Not too long ago, a technology company would have to spend money and effort to find someone with a specific technology-related background. In the '80's, it was the candidate who didn't have direct experience mainly because there were so many new technologies. In the '90s, it was the candidate who had close-enough experience which allowed the employer to hire him and train him into the new or Gen II technology. In the early 2000s, it became apparent that most of the technology talent pool was filled with experienced workers with varying backgrounds -- a Swiss Army knife kind of worker who had the background to adapt to varying concepts and designs.

But when the bottom fell out of the economy in 2008, initiated by the bank defaults from bad loans, the technology talent pool fell on its collective ass. For people who were used to having multiple job offers and a choice of where they wanted to work, they were finding themselves on the end of a really short stick. Their companies were either losing sales or losing funding for new projects. Once the torrent of investment and sales monies dried up, tech folks were left looking for work. The jobs and technologies in the early 2000s that led to the Swiss Army knife worker had in fact created overlaps between now-unemployed workers.

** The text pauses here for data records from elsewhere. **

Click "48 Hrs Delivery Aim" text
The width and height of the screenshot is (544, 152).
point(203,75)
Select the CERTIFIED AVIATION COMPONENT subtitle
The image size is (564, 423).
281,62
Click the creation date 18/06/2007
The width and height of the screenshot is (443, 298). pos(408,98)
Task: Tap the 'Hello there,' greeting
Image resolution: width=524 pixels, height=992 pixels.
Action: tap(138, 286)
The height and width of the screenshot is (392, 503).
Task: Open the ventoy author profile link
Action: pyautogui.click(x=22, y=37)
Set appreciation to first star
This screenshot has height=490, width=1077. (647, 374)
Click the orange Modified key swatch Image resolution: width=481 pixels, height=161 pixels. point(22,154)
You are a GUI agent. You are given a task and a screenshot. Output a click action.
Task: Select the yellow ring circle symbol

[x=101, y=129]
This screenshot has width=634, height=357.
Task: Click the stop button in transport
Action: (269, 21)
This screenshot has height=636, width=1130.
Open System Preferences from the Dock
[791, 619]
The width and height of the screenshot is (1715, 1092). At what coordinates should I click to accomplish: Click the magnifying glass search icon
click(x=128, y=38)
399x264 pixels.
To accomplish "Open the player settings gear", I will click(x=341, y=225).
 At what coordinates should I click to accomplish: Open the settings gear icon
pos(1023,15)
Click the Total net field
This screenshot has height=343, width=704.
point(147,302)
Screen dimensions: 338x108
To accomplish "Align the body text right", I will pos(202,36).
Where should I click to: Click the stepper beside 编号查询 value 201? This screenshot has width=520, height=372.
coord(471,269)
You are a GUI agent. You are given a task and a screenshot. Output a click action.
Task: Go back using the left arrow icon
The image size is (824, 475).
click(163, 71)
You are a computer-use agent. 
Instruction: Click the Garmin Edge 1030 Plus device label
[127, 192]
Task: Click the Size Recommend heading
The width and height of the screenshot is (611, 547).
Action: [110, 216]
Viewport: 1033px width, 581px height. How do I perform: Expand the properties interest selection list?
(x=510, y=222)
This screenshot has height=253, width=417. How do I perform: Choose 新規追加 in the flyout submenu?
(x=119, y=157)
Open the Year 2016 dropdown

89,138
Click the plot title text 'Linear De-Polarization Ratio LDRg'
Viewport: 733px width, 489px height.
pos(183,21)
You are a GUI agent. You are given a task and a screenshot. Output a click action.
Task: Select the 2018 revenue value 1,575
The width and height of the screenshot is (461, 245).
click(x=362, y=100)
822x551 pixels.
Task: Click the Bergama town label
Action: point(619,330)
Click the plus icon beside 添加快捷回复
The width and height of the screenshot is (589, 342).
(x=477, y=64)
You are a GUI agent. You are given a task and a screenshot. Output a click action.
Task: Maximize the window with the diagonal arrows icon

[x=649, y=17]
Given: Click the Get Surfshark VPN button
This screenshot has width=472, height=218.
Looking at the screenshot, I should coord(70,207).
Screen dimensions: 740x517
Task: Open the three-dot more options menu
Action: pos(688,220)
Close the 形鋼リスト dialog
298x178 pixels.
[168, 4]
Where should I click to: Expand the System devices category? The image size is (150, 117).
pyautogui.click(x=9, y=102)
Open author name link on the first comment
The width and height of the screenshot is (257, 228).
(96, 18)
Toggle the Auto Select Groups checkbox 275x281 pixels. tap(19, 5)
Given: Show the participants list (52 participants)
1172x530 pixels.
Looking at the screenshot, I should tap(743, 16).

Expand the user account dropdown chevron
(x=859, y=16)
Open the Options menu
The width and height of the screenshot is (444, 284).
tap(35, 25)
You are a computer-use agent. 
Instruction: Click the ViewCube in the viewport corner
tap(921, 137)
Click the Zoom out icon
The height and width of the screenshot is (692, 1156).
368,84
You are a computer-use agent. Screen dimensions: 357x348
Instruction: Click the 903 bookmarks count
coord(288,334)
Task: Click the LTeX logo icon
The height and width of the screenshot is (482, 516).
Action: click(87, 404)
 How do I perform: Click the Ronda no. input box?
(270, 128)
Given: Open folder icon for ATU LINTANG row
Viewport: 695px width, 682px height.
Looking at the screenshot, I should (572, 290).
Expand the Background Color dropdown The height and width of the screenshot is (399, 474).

What we see today in the high tech job world are a lot of highly skilled workers who happen to offer overlapping skillsets. For an ASICS design engineer, you will easily run into 10 resumes with the same background. For a mechanical design medical device engineer, you'll easily get 10-20 resumes with similar or overlapping experience. So for a hiring manager, how are they supposed to decide who to hire?

In many cases, it comes down to your personnel skills -- skills beyond your technical abilities that allow you to adapt to differing and varying personalities in the company. Because there are so many people with the same experience as yours, you will have to show that you are more than a technology machine. You have to demonstrate that you are in fact a human being, with skills in cooperation, negotiation, joke telling, problem solving, and conversation. If we think about the typical nerd, we imagine him as being unable to interact with other humans, but great at theoretical physics. Hint --don't be that guy.

Companies want technology workers who are also human beings. This is the new differentiator.

So look at your resume or CV, and get beyond all of your technology skills to see where you are in terms of your people skills. This can and does make or break your career going forward, and it also separates you from the me-toos.